- **To be done**
Copy word for word everything from the first line of the entries down through the line that contains "Action: 364,298", both included.

Item coordinate data:
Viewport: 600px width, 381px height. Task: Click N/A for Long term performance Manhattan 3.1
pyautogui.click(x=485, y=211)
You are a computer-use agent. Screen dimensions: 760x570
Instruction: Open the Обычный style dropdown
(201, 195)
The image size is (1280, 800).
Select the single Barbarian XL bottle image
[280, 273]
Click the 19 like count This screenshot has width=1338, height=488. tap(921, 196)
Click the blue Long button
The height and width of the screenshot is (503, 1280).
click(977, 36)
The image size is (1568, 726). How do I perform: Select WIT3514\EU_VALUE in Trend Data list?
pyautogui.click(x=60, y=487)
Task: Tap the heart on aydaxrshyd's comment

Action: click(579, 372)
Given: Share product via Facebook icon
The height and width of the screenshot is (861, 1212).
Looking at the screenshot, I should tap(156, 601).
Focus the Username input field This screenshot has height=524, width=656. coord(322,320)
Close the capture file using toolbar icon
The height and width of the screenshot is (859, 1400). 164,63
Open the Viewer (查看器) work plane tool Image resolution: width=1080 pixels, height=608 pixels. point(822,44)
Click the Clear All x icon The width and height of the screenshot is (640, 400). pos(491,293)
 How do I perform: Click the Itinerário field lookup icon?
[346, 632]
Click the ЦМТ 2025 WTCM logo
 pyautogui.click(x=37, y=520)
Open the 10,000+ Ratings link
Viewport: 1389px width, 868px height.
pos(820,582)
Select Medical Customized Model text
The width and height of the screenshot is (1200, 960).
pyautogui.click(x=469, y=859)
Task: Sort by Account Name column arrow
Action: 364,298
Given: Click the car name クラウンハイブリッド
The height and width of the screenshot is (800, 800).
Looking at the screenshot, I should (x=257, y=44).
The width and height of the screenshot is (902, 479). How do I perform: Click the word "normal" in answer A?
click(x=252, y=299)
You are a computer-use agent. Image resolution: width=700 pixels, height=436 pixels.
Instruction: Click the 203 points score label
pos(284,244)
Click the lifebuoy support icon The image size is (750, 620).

- **Response to this exercise**
Viewport: 600px width, 381px height. Task: Click N/A for Long term performance Manhattan 3.1
pyautogui.click(x=485, y=211)
You are a computer-use agent. Screen dimensions: 760x570
Instruction: Open the Обычный style dropdown
(201, 195)
The image size is (1280, 800).
Select the single Barbarian XL bottle image
[280, 273]
Click the 19 like count This screenshot has width=1338, height=488. tap(921, 196)
Click the blue Long button
The height and width of the screenshot is (503, 1280).
click(977, 36)
The image size is (1568, 726). How do I perform: Select WIT3514\EU_VALUE in Trend Data list?
pyautogui.click(x=60, y=487)
Task: Tap the heart on aydaxrshyd's comment

Action: click(579, 372)
Given: Share product via Facebook icon
The height and width of the screenshot is (861, 1212).
Looking at the screenshot, I should tap(156, 601).
Focus the Username input field This screenshot has height=524, width=656. coord(322,320)
Close the capture file using toolbar icon
The height and width of the screenshot is (859, 1400). 164,63
Open the Viewer (查看器) work plane tool Image resolution: width=1080 pixels, height=608 pixels. point(822,44)
Click the Clear All x icon The width and height of the screenshot is (640, 400). pos(491,293)
 How do I perform: Click the Itinerário field lookup icon?
[346, 632]
Click the ЦМТ 2025 WTCM logo
 pyautogui.click(x=37, y=520)
Open the 10,000+ Ratings link
Viewport: 1389px width, 868px height.
pos(820,582)
Select Medical Customized Model text
The width and height of the screenshot is (1200, 960).
pyautogui.click(x=469, y=859)
Task: Sort by Account Name column arrow
Action: 364,298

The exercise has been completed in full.